Lockport’s final police policy reform meeting came and went quietly on Thursday evening at Willow Street Park. The meeting was relatively short, becoming somewhat of a closing dialogue between those attending on what had been learned at previous gatherings.
Mayor Michelle Roman outlined her overall analysis of the problems highlighted in these meetings, and of course, the city government’s expected responses to any identified issues. In her estimation, there are four key areas marked for reform, with those being: Transparency, Community Relations, Hiring Practices, and Training.
Roman noted that all bodycams were recently updated from an aging model which was causing unexpected errors. Additionally, the bodycam policies have been updated to mandate officers activate their cameras at more than just traffic stops.
Mayor Roman also cited changes to the Lockport Police Department’s national accreditation status, stating, “The city lost its national accreditation because it was too difficult for them to keep up with all of the policies. So, last year we purchased a program called ‘Lexipol’, which helps you review all of the policies and make sure they are at state and national standards.”
Roman has placed Police Community Aid Officer Mark Sanders at the helm of maintaining healthy community relations. According to Sanders, his hours have been expanded working on this very issue.
Mayor Roman cited a two-fold strategy to create a more diverse Lockport Police Department. According to Roman, there is plenty of gender diversity, but not enough ethnic diversity. She explained, “What we’re working on is the recruitment of people to take the test, and also, to help them study and prepare for the test so they do better.”
Lastly, Roman summarized her views on training, saying, “There is a long list of training we want to include that is more than just police academy. That is beyond just the gun range and use of force type stuff. So, what we are proposing is that they do more mental health training. They do have a core group of officers who get that, but we would like it to be blanketed training for all officers.
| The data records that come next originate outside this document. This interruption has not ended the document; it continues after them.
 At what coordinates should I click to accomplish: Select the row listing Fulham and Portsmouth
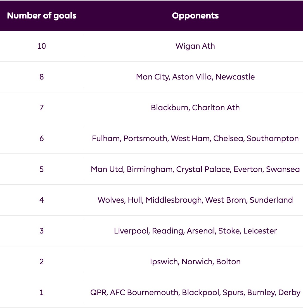click(195, 138)
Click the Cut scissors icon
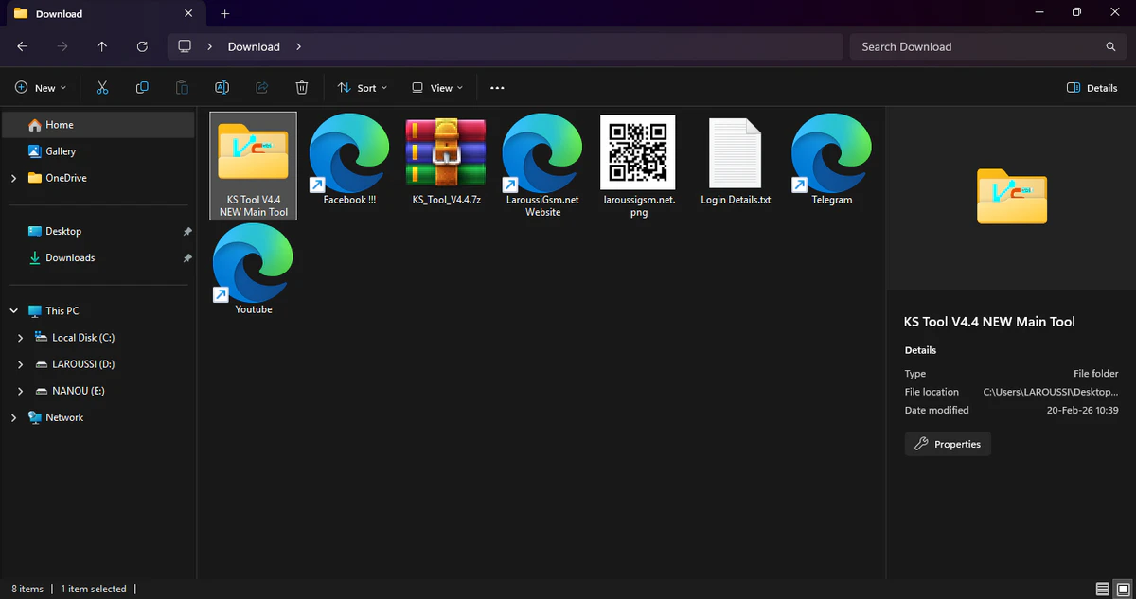 (x=102, y=88)
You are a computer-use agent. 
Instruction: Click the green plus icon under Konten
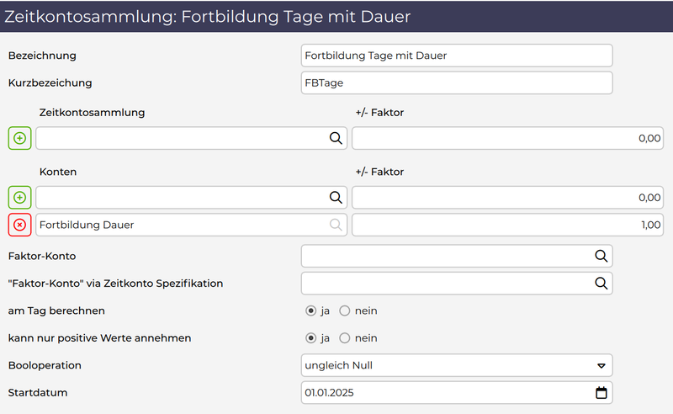(x=19, y=198)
They already do sexual harassment and diversity training, which is mandatory every year.”
Lockport Police Chief Steve Abbott, who was also in attendance, added to Roman’s assessment on more expansive officer training. “A lot of the training, those perishable skills, de-escalation, mental health training, things like that. Those are things that if you do not train on them yearly, on a regular basis, you’re just going to lose them,” said Abbott, adding, “It really is just trying to put the public first – Service before self.”